Based on the proposal as it is written, accounting standards will change as they relate to the impairment of financial assets and the recognition of credit losses.

Essentially, the process of accounting for loan loss will change and more data will be required than currently exists in many incurred loss models. In this case, more is not less as it relates to documentable data for measuring loan loss.

Some unprepared credit unions may find themselves on the wrong side of their examiners once the proposal is initiated.

"Core loan systems may not be sufficient for acquiring the necessary data," Chris Emery, director of special projects for Atlanta-based MainStreet Technologies, said.

Last week, the company hosted its "Preparing for CECL" webinar.

The accounting update from FASB was issued as an exposure draft in fourth quarter 2012, with a final version due in fourth quarter this year, or possible first quarter 2015, Emery said.

With implementation of the standards possible as early as 2017, Emery offered five levels of CECL preparedness to help get credit unions moving in the right direction.

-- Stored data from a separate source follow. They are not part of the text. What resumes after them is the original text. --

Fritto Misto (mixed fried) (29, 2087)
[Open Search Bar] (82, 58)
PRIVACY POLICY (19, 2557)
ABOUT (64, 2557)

Level 1: Ignorance is bliss. Credit unions at this level follow the "Hear no CECL, speak no CECL, see no CECL" approach to preparation, Emery said. If the examiners have to be the ones to educate you, your credit union will be in trouble, he warned.

Level 2: Knowledge is power. As the polar opposite of the previous level, level two credit unions undertake an aggressive, yet still largely passive campaign of reading and analyzing the proposal and talking to regulators and other experts about the changes and how they may apply, Emery said.

Level 3: Become a data-hoarder.  Since increased data lies at the heart of the change, this active level requires that systems be adjusted to provide increasing amounts of data to create a clear loss picture of member accounts. At the loan level, balances as well as segmentation, risk and vintage information will become essential. Transaction level knowledge that quantifies charge-offs and recoveries are also is important.

Level 4: Explore forecasting. Data hoarding is important, but only speaks to half the equation, Emery said. Use the data to create and revise forecast models. Assumptions made must be reasonable and supportable, and credit unions must understand past correlations and their ramifications on balance sheets, he added.

Level 5: Run a parallel ALLL model. Emery said it's more time consuming and costly, but credit unions that can run parallel Accounting for Loan and Lease Loss models until the change takes effect will fully understand the operational and financial impact the proposed FASB regulations will have on the safety and effectiveness of their lending program.

Lifetime loss measurement is more than a matter of multiplication and understanding the traditional effect of loan vintages and how to adjust for current and forecasted conditions is necessary to measure the full impact of the current CECL proposal, he noted.

"You can expect your reserve requirements to rise 10% to 50% once CECL is implemented," Emery said. "With any luck running a parallel model will help you be fully prepared for the changeover."